Given exercise A ->
Answer these questions about the email thread below:
(i) What date and time are given on the Date line at the top?
(ii) Of about 5000 membership updates in the course enrollment updates for that day, how many were received out of order?
(iii) Where does the comment on the encryption page suggest storing the shared secrets?
Given exercise B ->
Reproduce the email thread below word for word, from "On the encryption" up to and including "in use secrets.".

Supplied text ->
*-*-*

Chronological Thread 
  • From: Chris Hyzer <>
  • To: David Langenberg <>, Jim Fox <>
  • Cc: "" <>, "" <>, Rob Carter <>
  • Subject: RE: [grouper-dev] Re: [cifer-api] amazon messaging poc
  • Date: Thu, 24 Jan 2013 16:31:56 +0000
  • Accept-language: en-US

That’s a good idea.  Though it would be nice if the pubsub model if the sender isn’t concerned with who exactly is receiving the messages…  the receivers might change dynamically…

 

But your idea something to consider.

 

Thanks,

Chris

 

From: David Langenberg [mailto:]
Sent: Thursday, January 24, 2013 10:06 AM
To: Jim Fox
Cc: Chris Hyzer; ; ; Rob Carter
Subject: Re: [grouper-dev] Re: [cifer-api] amazon messaging poc

 

 

 

On Wed, Jan 23, 2013 at 2:50 PM, Jim Fox <> wrote:


Chris,

Couple of comments.

We deal with the out-of-order problem a different way.  Since our
present applications use messaging to update the state of group
resources we can simply toss out any updates that arrive after
a more recent update to the same resource has been processed.
This does require maintaining a floating cache of recent resource
update times.  Looking through course enrollment updates for today,
of about 5000 membership updates only two were received out of order.


On the encryption page:

The shared secret is not so hard to revoke or change.  One easy way
to do this is store the shared secrets on a web site, protected by
client passwords.  As each client starts it accesses that page to
get the currently in use secrets.

*-*-*

Record extracts ->
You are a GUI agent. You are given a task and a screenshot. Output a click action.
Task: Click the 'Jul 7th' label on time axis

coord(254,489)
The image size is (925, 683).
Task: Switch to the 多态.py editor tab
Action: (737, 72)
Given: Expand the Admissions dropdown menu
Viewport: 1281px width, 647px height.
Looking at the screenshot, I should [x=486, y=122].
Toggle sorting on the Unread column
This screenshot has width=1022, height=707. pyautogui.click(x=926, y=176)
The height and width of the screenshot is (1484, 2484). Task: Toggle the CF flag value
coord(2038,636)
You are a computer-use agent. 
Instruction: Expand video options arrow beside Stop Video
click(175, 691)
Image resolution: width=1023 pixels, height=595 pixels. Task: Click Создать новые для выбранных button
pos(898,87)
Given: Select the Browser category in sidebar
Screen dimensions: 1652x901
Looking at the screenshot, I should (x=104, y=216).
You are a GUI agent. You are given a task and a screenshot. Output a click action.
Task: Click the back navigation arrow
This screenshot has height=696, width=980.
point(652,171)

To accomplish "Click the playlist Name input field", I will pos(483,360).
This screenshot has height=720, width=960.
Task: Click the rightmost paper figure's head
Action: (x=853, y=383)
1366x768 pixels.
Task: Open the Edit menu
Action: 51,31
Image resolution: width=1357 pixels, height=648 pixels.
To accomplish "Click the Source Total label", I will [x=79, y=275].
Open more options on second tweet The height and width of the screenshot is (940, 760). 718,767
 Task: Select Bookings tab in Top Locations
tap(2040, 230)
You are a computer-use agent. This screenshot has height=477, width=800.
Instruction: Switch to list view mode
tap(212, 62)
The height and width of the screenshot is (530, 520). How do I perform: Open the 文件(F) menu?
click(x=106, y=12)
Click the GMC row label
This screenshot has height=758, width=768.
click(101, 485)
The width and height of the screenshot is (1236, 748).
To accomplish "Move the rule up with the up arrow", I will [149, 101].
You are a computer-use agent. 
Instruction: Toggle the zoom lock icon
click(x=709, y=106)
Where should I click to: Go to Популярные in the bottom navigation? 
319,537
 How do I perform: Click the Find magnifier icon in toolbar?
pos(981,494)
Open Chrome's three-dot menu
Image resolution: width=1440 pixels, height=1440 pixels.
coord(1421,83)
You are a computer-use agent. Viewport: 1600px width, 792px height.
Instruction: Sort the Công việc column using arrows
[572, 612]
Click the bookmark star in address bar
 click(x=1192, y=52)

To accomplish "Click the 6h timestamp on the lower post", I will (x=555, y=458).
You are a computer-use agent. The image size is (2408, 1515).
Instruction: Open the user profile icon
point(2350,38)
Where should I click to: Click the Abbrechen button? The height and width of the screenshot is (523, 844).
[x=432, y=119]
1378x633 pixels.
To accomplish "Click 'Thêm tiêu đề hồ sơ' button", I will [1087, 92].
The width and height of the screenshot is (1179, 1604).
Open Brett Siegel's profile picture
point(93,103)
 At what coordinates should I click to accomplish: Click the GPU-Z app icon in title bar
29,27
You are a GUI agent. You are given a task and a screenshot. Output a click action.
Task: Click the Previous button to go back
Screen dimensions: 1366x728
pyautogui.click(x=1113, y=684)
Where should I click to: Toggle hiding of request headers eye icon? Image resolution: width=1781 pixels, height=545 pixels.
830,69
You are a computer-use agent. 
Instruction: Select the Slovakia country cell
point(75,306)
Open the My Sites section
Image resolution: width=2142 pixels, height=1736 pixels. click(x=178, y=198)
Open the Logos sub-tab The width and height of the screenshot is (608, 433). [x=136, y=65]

*-*-*

Written answer A ->
(i) Thu, 24 Jan 2013 16:31:56 +0000
(ii) Two
(iii) On a web site, protected by client passwords

Written answer B ->
On the encryption page:

The shared secret is not so hard to revoke or change.  One easy way
to do this is store the shared secrets on a web site, protected by
client passwords.  As each client starts it accesses that page to
get the currently in use secrets.